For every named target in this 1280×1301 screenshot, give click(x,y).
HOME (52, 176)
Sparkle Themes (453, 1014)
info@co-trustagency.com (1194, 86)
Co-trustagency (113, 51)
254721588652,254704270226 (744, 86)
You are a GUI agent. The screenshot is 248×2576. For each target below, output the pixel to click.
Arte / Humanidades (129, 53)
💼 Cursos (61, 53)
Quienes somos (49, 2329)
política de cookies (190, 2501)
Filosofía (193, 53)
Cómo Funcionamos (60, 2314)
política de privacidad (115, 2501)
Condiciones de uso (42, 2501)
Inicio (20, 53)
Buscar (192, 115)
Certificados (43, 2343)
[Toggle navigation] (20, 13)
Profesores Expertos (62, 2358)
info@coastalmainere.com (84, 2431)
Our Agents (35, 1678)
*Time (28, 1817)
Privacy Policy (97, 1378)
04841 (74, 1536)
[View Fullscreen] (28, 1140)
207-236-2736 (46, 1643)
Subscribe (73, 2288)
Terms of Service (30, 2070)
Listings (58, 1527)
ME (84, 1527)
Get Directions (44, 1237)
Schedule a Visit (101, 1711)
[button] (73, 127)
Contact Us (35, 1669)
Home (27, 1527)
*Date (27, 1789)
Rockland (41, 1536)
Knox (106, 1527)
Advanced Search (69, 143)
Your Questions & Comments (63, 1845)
***
Each line of the listing has to be reproduced exactly.

• **RESPONSE TO THE EXERCISE**:
For every named target in this 1280×1301 screenshot, give click(x,y).
HOME (52, 176)
Sparkle Themes (453, 1014)
info@co-trustagency.com (1194, 86)
Co-trustagency (113, 51)
254721588652,254704270226 (744, 86)
You are a GUI agent. The screenshot is 248×2576. For each target below, output the pixel to click.
Arte / Humanidades (129, 53)
💼 Cursos (61, 53)
Quienes somos (49, 2329)
política de cookies (190, 2501)
Filosofía (193, 53)
Cómo Funcionamos (60, 2314)
política de privacidad (115, 2501)
Condiciones de uso (42, 2501)
Inicio (20, 53)
Buscar (192, 115)
Certificados (43, 2343)
[Toggle navigation] (20, 13)
Profesores Expertos (62, 2358)
info@coastalmainere.com (84, 2431)
Our Agents (35, 1678)
*Time (28, 1817)
Privacy Policy (97, 1378)
04841 (74, 1536)
[View Fullscreen] (28, 1140)
207-236-2736 (46, 1643)
Subscribe (73, 2288)
Terms of Service (30, 2070)
Listings (58, 1527)
ME (84, 1527)
Get Directions (44, 1237)
Schedule a Visit (101, 1711)
[button] (73, 127)
Contact Us (35, 1669)
Home (27, 1527)
*Date (27, 1789)
Rockland (41, 1536)
Knox (106, 1527)
Advanced Search (69, 143)
Your Questions & Comments (63, 1845)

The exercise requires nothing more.